[What the task requires]:
Copy every line of the items below word for word, but leave out the pictures.

[Information supplied]:
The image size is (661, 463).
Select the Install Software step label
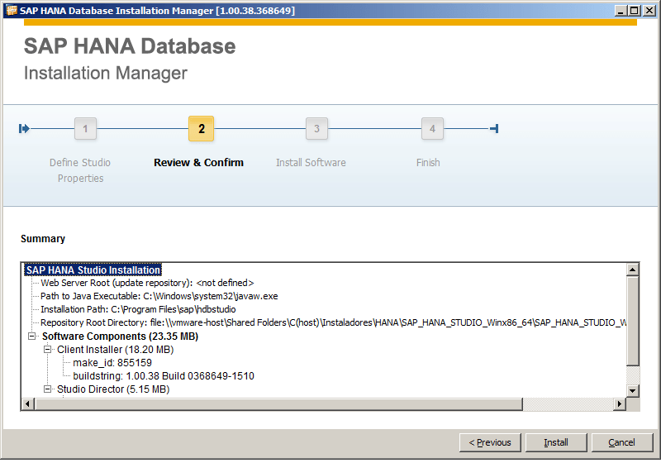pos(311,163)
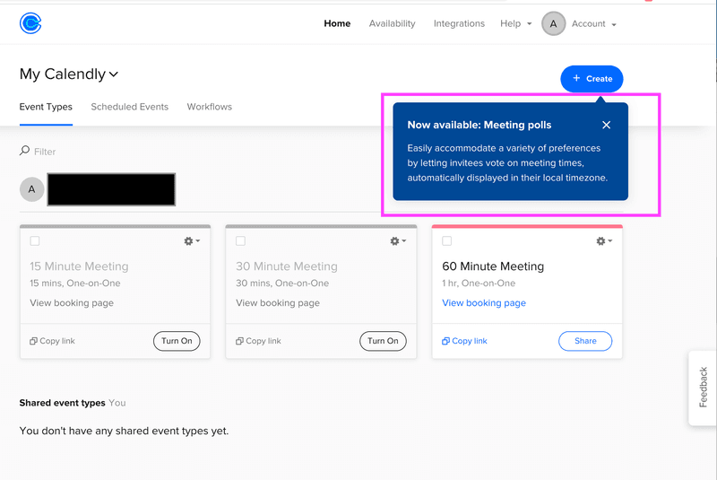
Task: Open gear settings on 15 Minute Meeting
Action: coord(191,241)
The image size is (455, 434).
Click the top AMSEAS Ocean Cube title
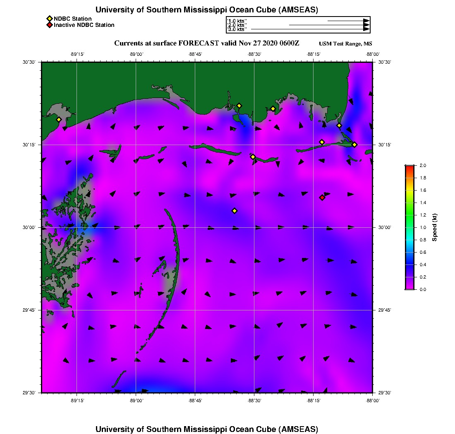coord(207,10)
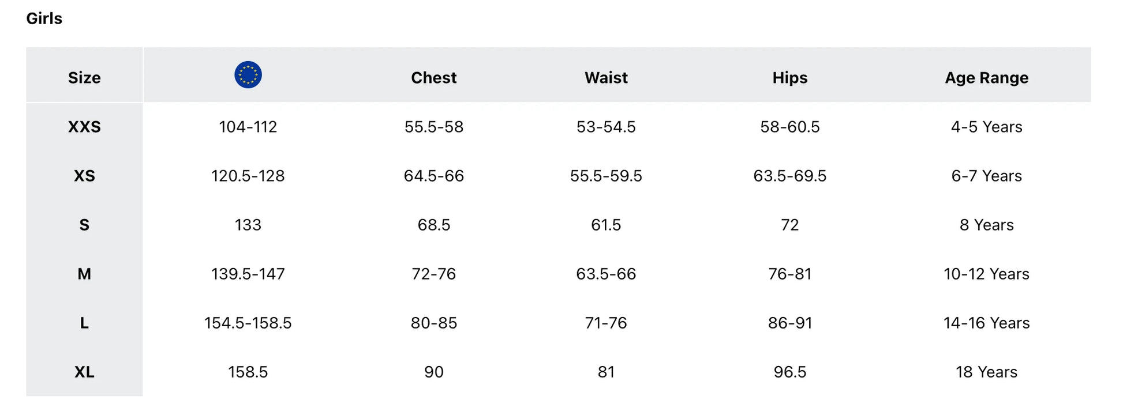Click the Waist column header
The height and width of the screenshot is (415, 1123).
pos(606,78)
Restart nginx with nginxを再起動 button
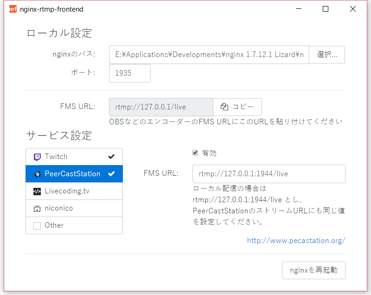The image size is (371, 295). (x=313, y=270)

[Output of the task]:
The image size is (661, 463).
Select the Install Software step label
pos(311,163)
Task: Open gear settings on 15 Minute Meeting
Action: coord(191,241)
The image size is (455, 434).
Click the top AMSEAS Ocean Cube title
coord(207,10)
Click the Waist column header
The height and width of the screenshot is (415, 1123).
pos(606,78)
Restart nginx with nginxを再起動 button
The image size is (371, 295). (x=313, y=270)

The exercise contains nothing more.